At The Movies

Directed by Roland Emmerich
A seemingly literary period drama seems like an odd choice for Roland Emmerich (or vice-versa) given that he’s more well known for movies like “Stargate” and “Godzilla.” And he doesn’t have much of a reputation for historical accuracy, or any other kind of accuracy for that matter, after a film like “10,000 BC.” But that may not matter in a story that rehashes old conjecture about William Shakespeare and whether or not he wrote the plays that bear his name.

The film starts and ends with modern day bookend scenes in which Derek Jacobi (himself known as a Shakespearean actor) sets up a tale of doubt and intrigue. The premise is largely based on oft-repeated assertions that Shakespeare was barely literate, raised an illiterate family, and left no original manuscripts in his will. All of which would seem odd for a prolific playwright.  

But what seems like an interesting basis for a new movie is almost peripheral to the actual story being told. Instead, the plot revolves around a nobleman and his involvement with Queen Elizabeth and her court – the idea being that writing plays would have been unseemly for such a person and so he seeks out a stooge with whom to associate his plays. Shakespeare isn’t his choice, but manages to infiltrate the plan, being depicted as a relatively crude and opportunistic career actor.

The end result of all of this is somewhat messy. We’re not asked to ponder the origin of the work – that authorship is not in doubt within this story.

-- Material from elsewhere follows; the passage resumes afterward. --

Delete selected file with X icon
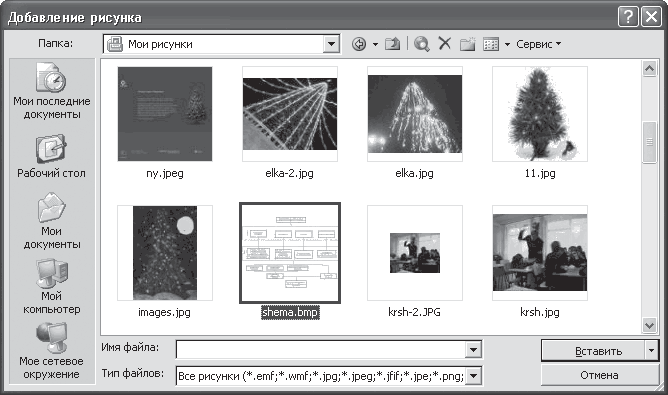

However, what is in doubt is who the story is really about – there are multiple, relatively central characters and no really clear protagonist for the audience to identify with. We’re given fairly clear villains to boo and hiss at but nobody to cheer on – and that’s a fundamental problem, regardless of who wrote what when. [Editor’s note: Shakespeare would have never written something so poorly planned-out.]

Love Crime
Directed by Alain Corneau
My favorite movie of the week is a twisted tale of workplace competition and backstabbing. This French production starts with a young executive in a company engaged in international agribusiness witnessing her boss taking credit for the subordinate’s idea. This doesn’t sit well despite the boss assuring her, essentially, that all is fair in love and business. But things escalate as the subordinate attempts to get ahead only to discover just how ruthless the game can become.

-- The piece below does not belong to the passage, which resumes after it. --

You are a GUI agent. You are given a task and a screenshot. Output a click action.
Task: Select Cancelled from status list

The boss here is played well by Kristin Scott Thomas, who is as comfortable in the French language as she is in English. Her younger colleague is played by Ludivine Sagnier, who does well in riding an extreme emotional rollercoaster onscreen. It’s also a wonderfully engaging combination of mind-games and police procedural as developments escalate rapidly into illegal territory. Watching it was fun, but trying to stay a step ahead of the plot was even more enjoyable.

The Skin I Live In
Directed by Pedro Almodóvar
Antonio Banderas (having a good week as the voice of “Puss in Boots”) plays a successful surgeon and medical researcher in the latest from acclaimed director Pedro Almodóvar (“Women on the Verge of a Nervous Breakdown,” “Tie Me Up! Tie Me Down!,” “Volver”). But he’s also a troubled individual, with a tragic past that contributes to his amoral decision-making. It quickly becomes apparent that his research into new types of skin and grafting isn’t confined to labs and mice, but somehow involves a mysterious patient who lives in a locked room in his vast house.  

This disturbing tale of identity, control, and revenge is not for everybody and possibly not even for all fans of Almodóvar’s previous work, much of which is either more amusing or at least less dark than this. This thriller almost crosses into mild horror territory, in the sense that Banderas’ doctor is a modern day monster of sorts. In that regard, it might just as well have been the work of a filmmaker such as Guillermo del Toro (“The Devil’s Backbone,” “Hellboy,” “Pan’s Labyrinth”) who revels in the creation and depiction of monstrous characters. It doesn’t have the gore and imagery of classic horror (or the trend towards ‘torture porn’ seen in franchises such as the “Saw” films) but it’s equally creepy and violent in the main character’s psychopathic disregard for others.  

Tower Heist
Directed by Brett Ratner
This is a moderately fun movie with a big and noteworthy cast – and it succeeds, also moderately, by never trying to be any more than that. Set in a full-service, high-rise apartment building in New York, it has a timely plot that revolves around a Madoff-like resident who has allegedly swindled many people out of their savings, including the staff of the building. Naturally the ‘help’ aren’t happy and when a core group of them learn that he probably has a stash hidden somewhere in his penthouse, they hatch a plan to repatriate their funds.  
The humor is good-natured and the plot is appealing, although the actual action that develops is eye-rollingly silly at times. Aside from that, I probably most enjoyed being reminded that Casey Affleck is a more watchable actor than his brother, and that Matthew Broderick could spawn a sub-genre of films that involve both him and ill-fated Ferraris stored in buildings with floor-to-ceiling windows.